The story is sending shockwaves throughout the pro-life community as it highlights the problems associated with abortion, surrogacy and the targeting of babies with Down Syndrome, 90% of whom die in abortions, according to some reports.

David and Wendy Farnell had not been seen since it emerged they abandoned Gammy in Thailand and returned to Australia with his healthy twin sister. Child protection officials had been trying gammy surrogateto touch base with the man and his wife since Tuesday but visits to their home in Bunbury, south of Perth, went unanswered. An investigation was launched this week into the safety and welfare of the twin sister but authorities were unable to find the family.

Officials have finally located the couple and now an unnamed friend has stepped forward on their behalf:

Here’s what a new news report has to say:

After initially denying they knew about baby Gammy, a friend of the couple issued a statement to a local Australian newspaper saying the pair only left Gammy because they were told he was likely to die.

“Gammy was very sick when he was born and the biological parents were told he would not survive and he had a day, at best, to live and to say goodbye,” the unnamed friend told the Bunbury Mail, in Western Australia, where the couple live.

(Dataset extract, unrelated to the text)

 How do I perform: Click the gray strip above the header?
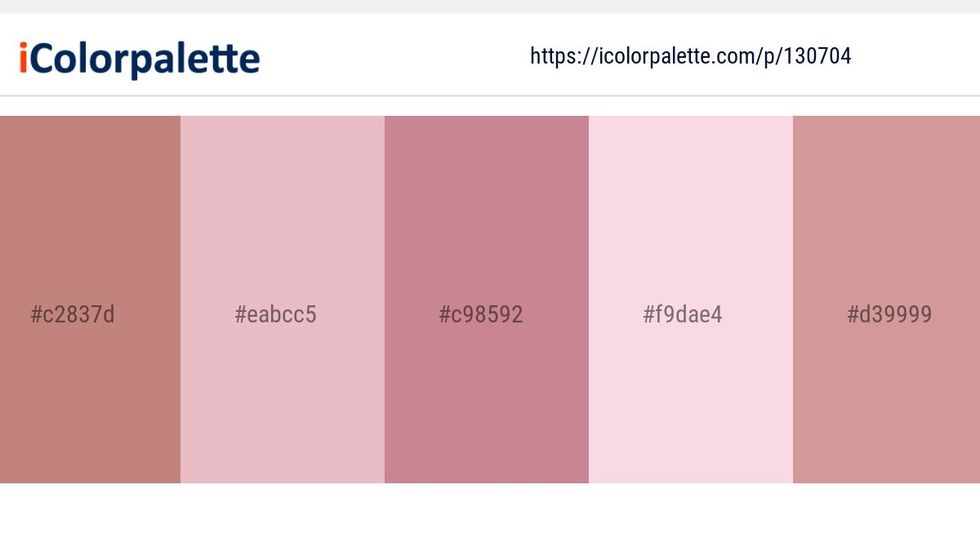pyautogui.click(x=490, y=6)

The friend said the surrogate mother gave birth at a different hospital to the one agreed upon, which made the surrogacy agreement void. The couple was scared, she said, that Pattharamon would change her mind about the second child, and they’d have to leave Thailand with no children at all.

According to the report, the friend noted that the backdrop to the surrogacy row was a military coup in the country and “it was very difficult to get around.”

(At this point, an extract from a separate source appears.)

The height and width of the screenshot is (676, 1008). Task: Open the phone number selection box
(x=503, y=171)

The takeover took place in the early hours of May 22, 2014 when Commander of the Royal Thai Army General Prayuth Chan-chua announced in a national broadcast he was now in charge.

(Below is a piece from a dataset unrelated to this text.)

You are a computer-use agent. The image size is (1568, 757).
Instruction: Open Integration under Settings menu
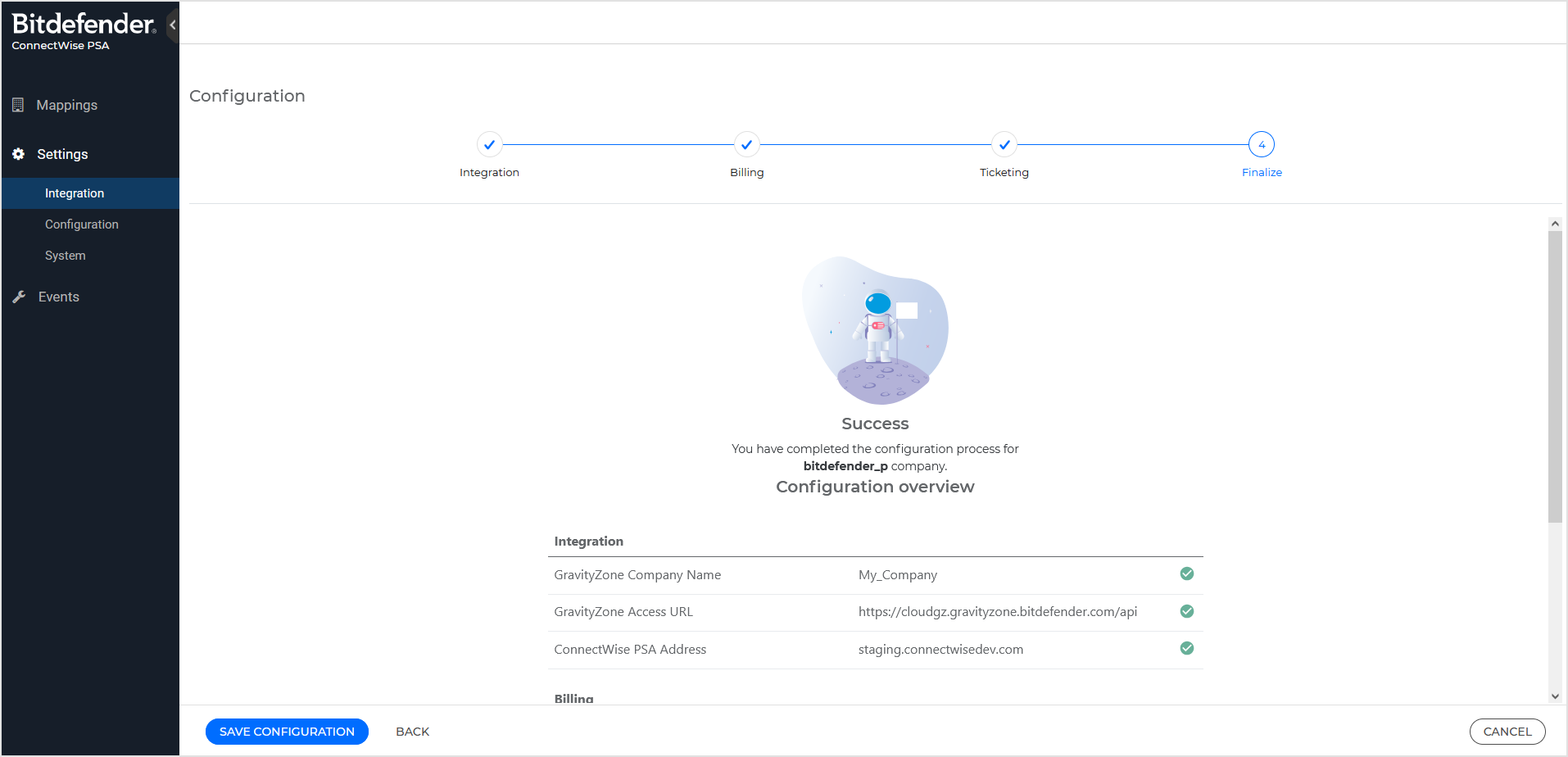(75, 193)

“This has been absolutely devastating for them, they are on the edge,” the friend added, referring to the days of media scrutiny and debate over their decision, months after they returned home.

Pattharamon claimed the couple asked her to terminate the Down Syndrome child when she was seven months pregnant.
Not true, the couple’s friend said.

After the babies’ birth, Pattharamon claimed they bought nappies and milk for the baby girl, but “didn’t even look at the boy.” Also a lie, the friend added.

Meanwhile, the Thai surrogate mother, Pattaramon Chanbua, says she is shocked to hear that David Farnell had been convicted previously on child sexual abuse charges. David and Wendy Farnell were married in 2004 in Jianjiang and they met through a matchmaking agency after Farnell’s first marriage ended. He was jailed in late 1990s for sexually molesting two girls under age of 10 and, in 1998, he was charged with six counts of indecently dealing with a child under the age of 13 and was convicted and sentenced again.

New reports also indicate Chanbua herself worked as a booking agent for a surrogacy agency. She has been praised for her decision to keep now seven-month-old Gammy, after she claimed the Down syndrome infant boy had been abandoned by his Australian biological parents.

But, police are already investigating her role as birth mother in the scandal and Thai Health Ministry general secretary Samphan Komrit said yesterday: “If it is found she is involved (as an agent) that will be investigated.”

As LifeNews reported, child protection officers reached the Australian couple after trying for the past few days.

Western Australia Child Protection Minister Helen Morton told Fairfax Radio on Thursday: “We’ve had telephone contact with the family and we’re in the process of putting other arrangements in place.” She said the department had no “major” concerns at present, but would consider how to ensure the safety of the baby girl, Gammy’s sister, she said.